Lo relevante de este episodio es que en una ocasión y motivado por una urgencia política, Carondas llegó al ágora sin haberse quitado su espada. Este hecho fue aprovechado por sus adversarios para recriminarle que él mismo no cumplía sus propias disposiciones. Y fue aquí cuando Carondas hizo lo que nadie podría pensar en un acto de extrema coherencia: reconoció el error cometido. Seguidamente hizo cumplir por sí mismo la ley que había aprobado y se suicidó con su propia espada. Nos podemos imaginar lo impactante del episodio, más aún si desde nuestra perspectiva actual, está instalada en nuestra cultura política la costumbre de que es enormemente difícil que un gobernante de cualquiera de los formatos que nos podemos imaginar (local, autonómico o nacional) sea capaz de salir a reconocer que ha sido descubierto cometiendo un fraude de ley y, muchísimo menos, que por coherencia se atreva a cometer un suicidio (en sentido figurado) político de su carrera.

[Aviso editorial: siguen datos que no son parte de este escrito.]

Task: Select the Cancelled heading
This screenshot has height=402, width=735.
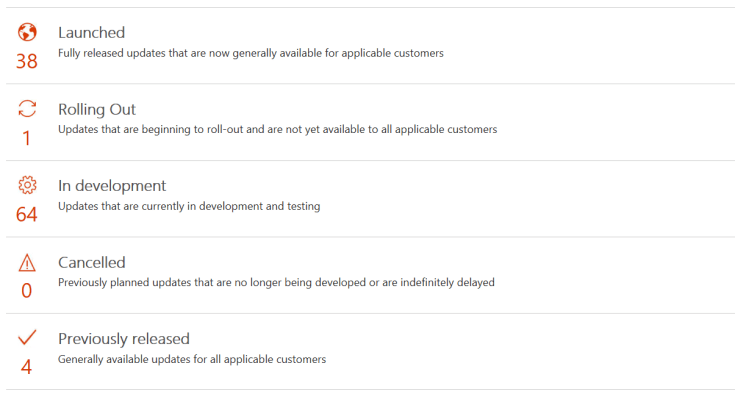Action: coord(92,263)
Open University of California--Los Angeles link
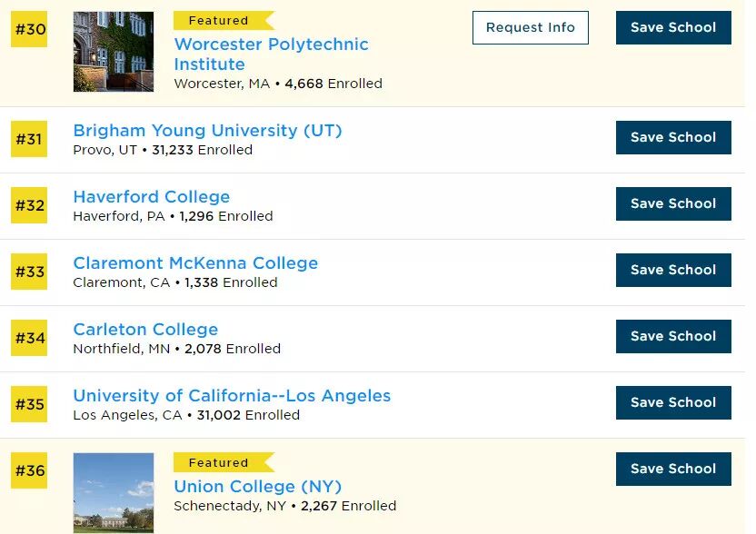 (232, 396)
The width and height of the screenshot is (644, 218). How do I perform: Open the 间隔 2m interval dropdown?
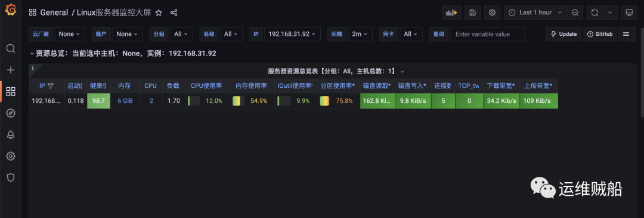click(x=360, y=34)
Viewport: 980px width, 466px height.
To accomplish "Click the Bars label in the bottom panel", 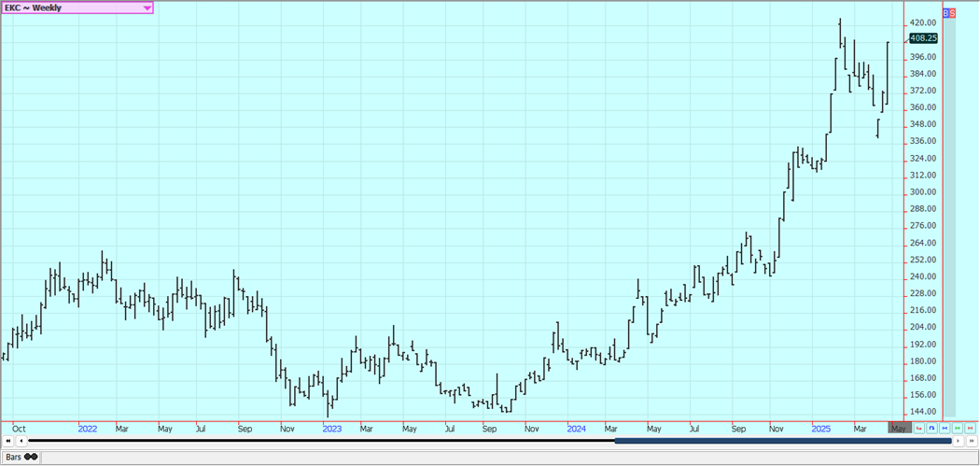I will 12,457.
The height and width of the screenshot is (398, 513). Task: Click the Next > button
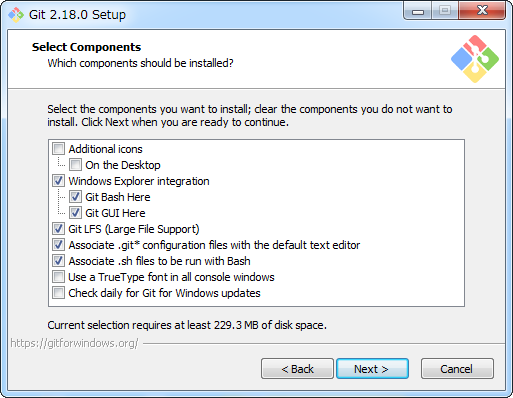tap(372, 369)
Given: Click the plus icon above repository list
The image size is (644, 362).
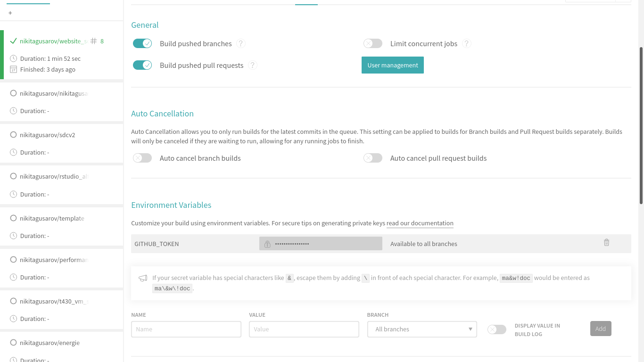Looking at the screenshot, I should (10, 13).
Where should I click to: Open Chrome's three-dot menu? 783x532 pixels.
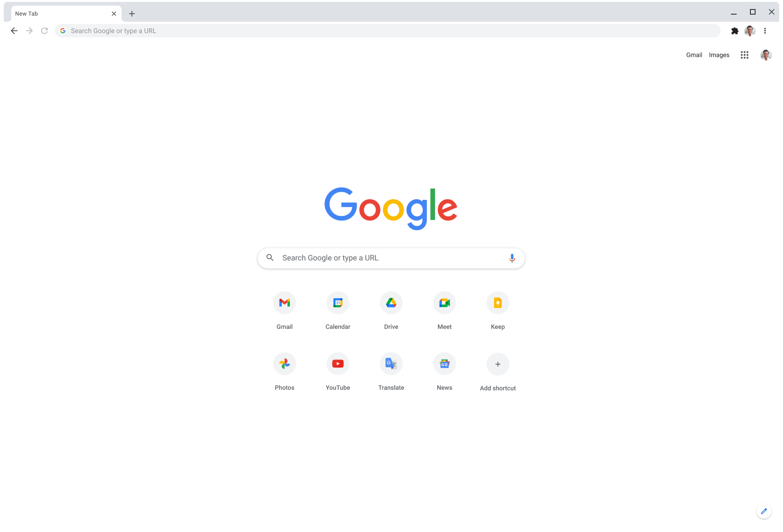[765, 31]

En la Roma Antigua, la virtud y al honor era un capital que permitía que un ciudadano pudiera labrarse un futuro político dentro de las diferentes magistraturas de la República. No solo eso, sino que más allá de los éxitos y puestos a alcanzar, se aspiraba a que el legado que se pudiera dejar a sus sucesores fuera no manchar su reputación ni la de su familia. Es en ese contexto en el que podemos entender también el conocido episodio por el cual Julio César se divorcia de su segunda esposa, Pompeya. Como cuenta Plutarco, en medio de un escándalo político-sexual-religioso, donde se hace presente también la rivalidad entre partidos dentro de la ciudad, César tiene que tomar la decisión de frenar cualquier tipo de cuestionamiento en contra de su nombre y el de su familia. Y su decisión será también drástica, aunque mucho menos que la de Carondas. En este caso decide divorciarse de su esposa, pronunciando la conocida frase de: “mulier Caesaris non fit suspecta etiam suspicione vacare debet” (la esposa del César no solo debe ser honesta, sino parecerlo). El político entiende que lo único que tiene para labrarse un futuro en el gobierno de la ciudad (recordemos que esto ocurre en al año 63 a.C., cuando Julio César aún no es nadie relevante, ni se intuye lo que llegará a protagonizar unos años más tarde) es su persona y la percepción que sus conciudadanos puedan tener de su honorabilidad. Difícilmente hubiese podido abrirse camino César en el complejo mundo político de la Roma de finales del siglo I a.C. si la sombra de la duda hubiese estado constantemente merodeando su nombre.

Son dos ejemplos aislados y perdidos en el pasado estos que acabo de rescatar. Pero, al mismo tiempo, parecen volverse a presentar como algo sumamente contemporáneo, puesto que la actualidad de manera continuada nos sitúa ante situaciones similares. El descrédito de nuestro modelo de convivencia ha sido provocado en buena parte, no sólo por los escándalos de corrupción en el que los diferentes partidos se han visto envueltos en los últimos años, sino, en gran medida, por la mala gestión que esos mismos partidos, de la mano sus principales dirigentes, han hecho de los escándalos señalados. La ausencia total de una cultura de la responsabilidad política que encuentra su máximo exponente en la actuación de Carondas, ni tan siquiera se intuye entre nuestros políticos actuales. Resulta inconcebible y hasta en muchos casos anecdótico que cualquiera de los que han sido desenmascarados en un acto contrario a la buena práxis, sea capaz de dar un paso al frente y asumir las consecuencias de lo que ha hecho. La pérdida del sentido de la “honorabilidad” ha llevado también a que ningún dirigente de las siglas que se encuentran salpicadas por la mancha de la corrupción sea capaz de asumir que un partido no solo debe ser honrado, sino parecerlo. Que un político, no solo debe ser honrado, sino parecerlo.